And so, torn between the instincts of his race and those of his genius,
weighed down by the burden of a parasitical past, which covered him with
a crust that he could not break through, he floundered along, and was
much nearer than he thought to all that he shunned and banned. All his
compositions were a mixture of truth and turgidness, of lucid strength and
faltering stupidity. It was only in rare moments that his personality could
pierce the casing of the dead personality which hampered his movements.
He was alone. He had no guide to help him out of the mire. When he thought
he was out of it he slipped back again. He went blindly on, wasting his
time and strength in futile efforts. He was spared no trial: and in the
disorder of his creative striving he never knew what was of greatest worth
in what he created. He tied himself up in absurd projects, symphonic poems,
which pretended to philosophy and were of monstrous dimensions. He was too
sincere to be able to hold to them for long together: and he would discard
them in disgust before he had stretched out a single movement. Or he would
set out to translate into overtures the most inaccessible works of poetry.
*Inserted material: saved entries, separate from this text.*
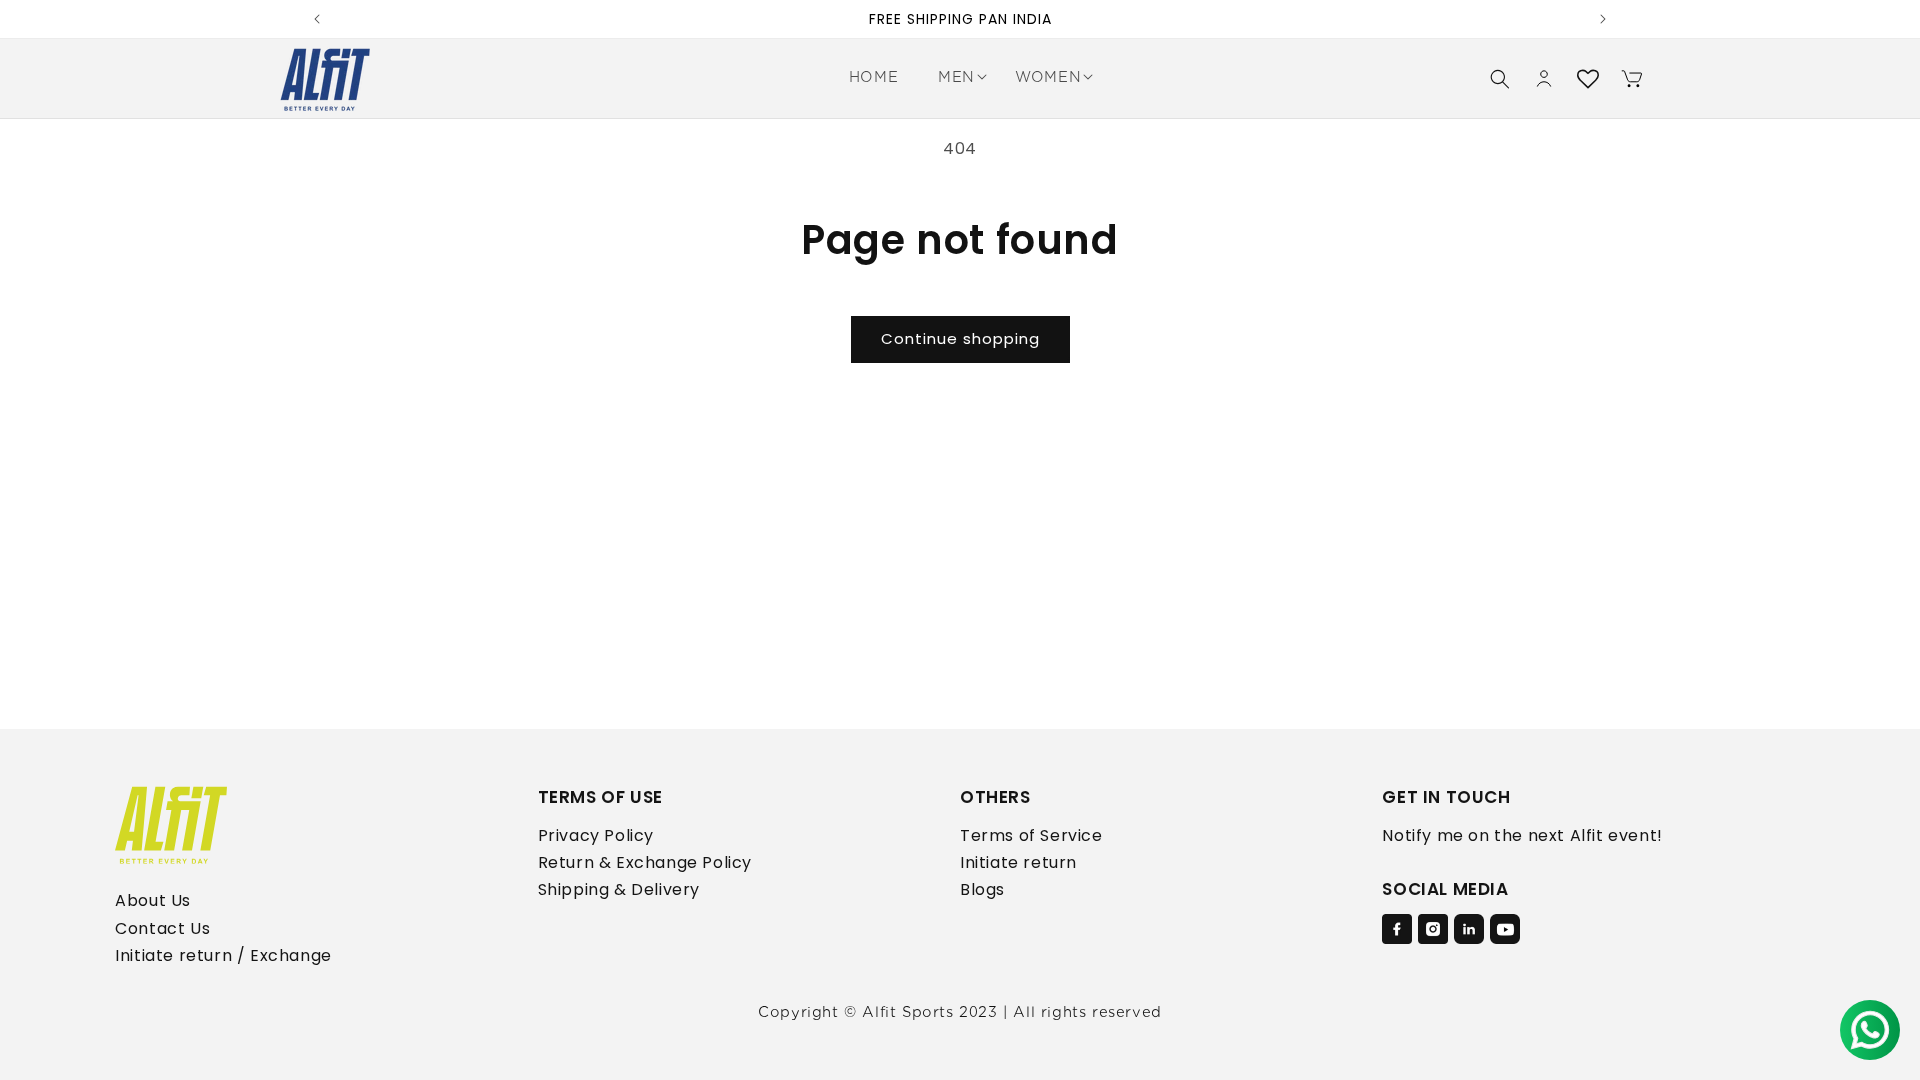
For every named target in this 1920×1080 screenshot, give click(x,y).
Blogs (982, 889)
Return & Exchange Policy (645, 862)
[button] (956, 78)
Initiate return (1018, 862)
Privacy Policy (596, 835)
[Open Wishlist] (1588, 79)
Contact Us (162, 928)
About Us (153, 900)
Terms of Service (1031, 835)
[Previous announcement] (317, 19)
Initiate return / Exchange (223, 955)
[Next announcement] (1603, 19)
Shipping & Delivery (619, 889)
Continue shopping (960, 338)
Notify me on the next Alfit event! (1522, 835)
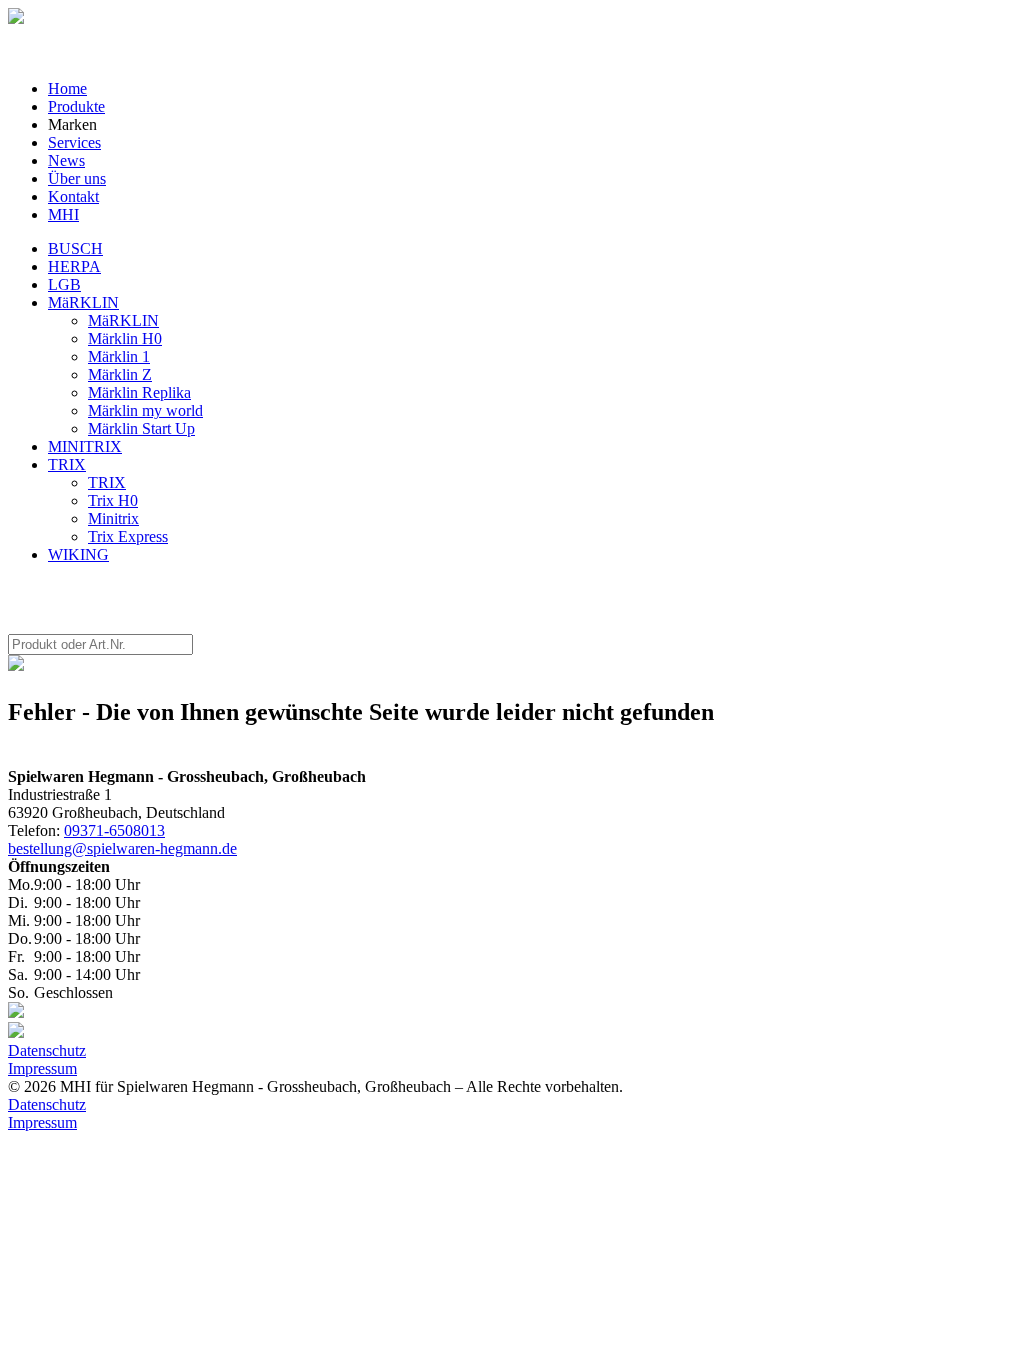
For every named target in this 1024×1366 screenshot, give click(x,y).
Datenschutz (47, 1050)
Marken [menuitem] (72, 124)
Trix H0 (113, 500)
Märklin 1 (119, 356)
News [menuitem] (66, 160)
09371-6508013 (114, 830)
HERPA (74, 266)
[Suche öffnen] (16, 18)
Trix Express (128, 536)
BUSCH (75, 248)
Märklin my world (145, 410)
Then he would flounder about in a domain which was not his own. When
he drew up scenarios for himself--(for he stuck at nothing)--they were
idiotic: and when he attacked the great works of Goethe, Hebbel, Kleist, or
Shakespeare, he understood them all wrong. It was not want of intelligence
but want of the critical spirit: he could not yet understand others, he was
too much taken up with himself: he found himself everywhere with his naive
and turgid soul.
But besides these monsters who were not really begotten, he wrote a
quantity of small pieces, which were the immediate expression of passing
emotions--the most eternal of all: musical thoughts, _Lieder_. In this as
in other things he was in passionate reaction against current practices.
He would take up the most famous poems, already set to music, and was
impertinent enough to try to treat them differently and with greater truth
than Schumann and Schubert. Sometimes he would try to give to the poetic
figures of Goethe--to Mignon, the Harpist in _Wilhelm Meister_, their
individual character, exact and changing. Sometimes he would tackle certain
love songs which the weakness of the artists and the dullness of the
audience in tacit agreement had clothed about with sickly sentimentality:
and he would unclothe them: he would restore to them their rough, crude
sensuality. In a word, he set out to make passions and people live for
themselves and not to serve as toys for German families seeking an easy
emotionalism on Sundays when they sat about in some _Biergarten_.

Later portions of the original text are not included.